インテル® VTune™ プロファイラー・ユーザーガイド

組込み Linux* ターゲット

組込み Linux* システム、Wind River*、Yocto Project*、FreeBSD* などでパフォーマンス解析を行うには、インテル® VTune™ プロファイラーを使用します。

組込みデバイスのパフォーマンス・データは、リモート接続した組込みデバイスで収集し、ホストシステムにインストールされたインテル® VTune™ プロファイラーのインスタンスから解析を実行できます。これは、ターゲットシステムがローカルデータ解析ができない場合に便利です (低パフォーマンス、ディスクの容量不足、ユーザー・インターフェイス制御の問題などにより)。

インテル® VTune™ プロファイラーによるパフォーマンス解析で使用するコレクターとドライバーをインストールするには、オペレーティング・システム・カーネルへの root アクセスが必要です。

組込みデバイス上でパフォーマンス解析を可能にするには、いくつかの方法があります。

インテル® System Studio の統合レイヤーを使用する

インテル® System Studio の統合レイヤーは、Wind River* Linux* または Yocto Project* がインストールされた組込みシステムで動作します。

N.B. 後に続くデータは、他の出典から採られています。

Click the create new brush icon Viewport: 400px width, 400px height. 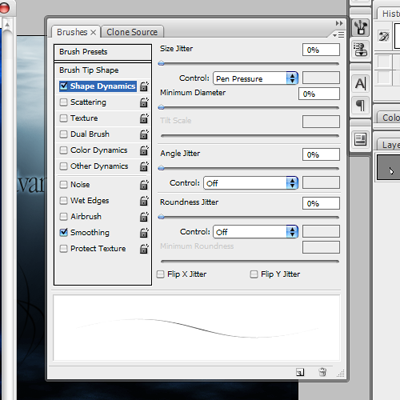tap(300, 372)
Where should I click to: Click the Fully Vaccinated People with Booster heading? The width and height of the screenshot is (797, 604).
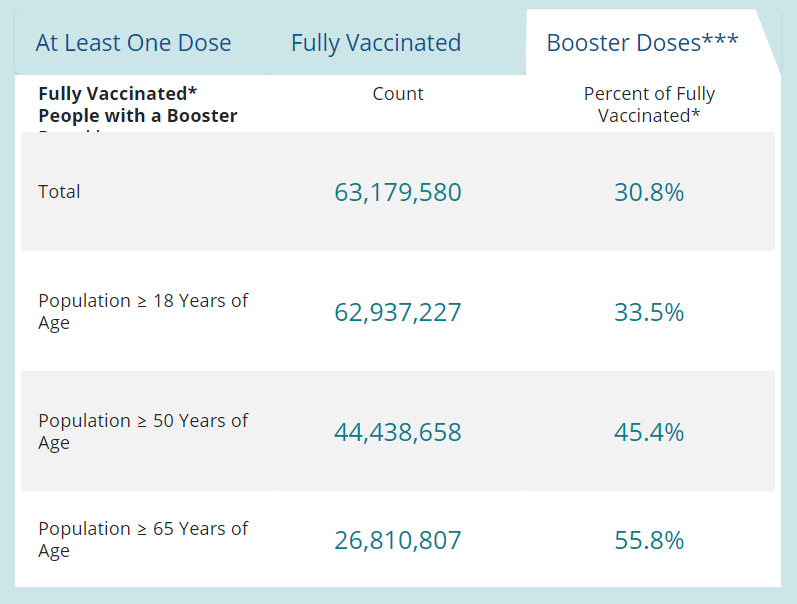tap(137, 105)
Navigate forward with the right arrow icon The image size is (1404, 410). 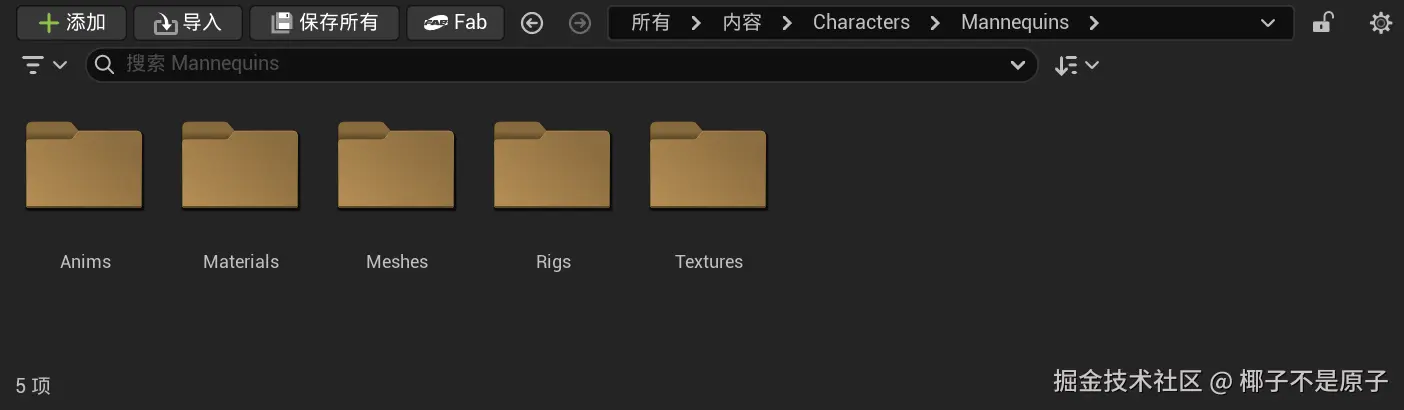click(580, 22)
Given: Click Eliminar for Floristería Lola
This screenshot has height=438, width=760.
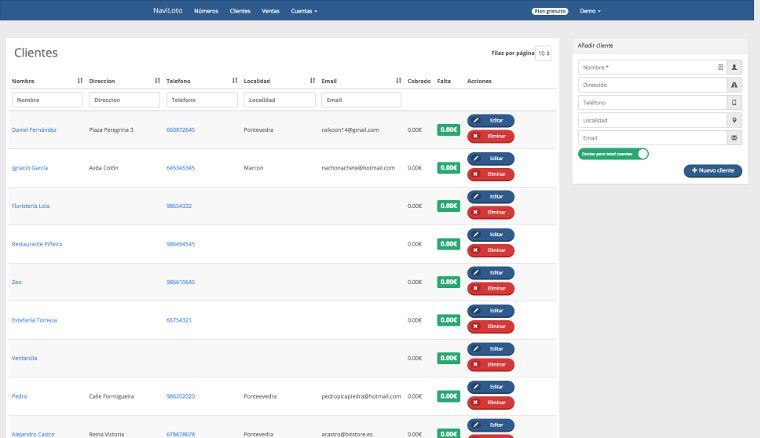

インテル® System Studio の統合レイヤーは、ドライバーと対応するターゲットパッケージをオペレーティング・システム・イメージ内に自動的に組込むことで、インテル® System Studio 製品をターゲット・オペレーティング・システムと完全に統合することを可能にします。このオプションを使用すると、プラットフォーム・ビルド・エンジニアはカーネルソースとシグネチャー・ファイルのすべてを制御することができますが、アプリケーション・エンジニアには許可されません。プラットフォーム・ビルド・エンジニアは、製品ドライバーとターゲットパッケージを統合して、それらをアプリケーション・エンジニアへ提供する組込みデバイスイメージに含めることができます。

1.インテル® System Studio をインストールします。

インストーラー GUI を使用して、インテル® System Studio をインストールします。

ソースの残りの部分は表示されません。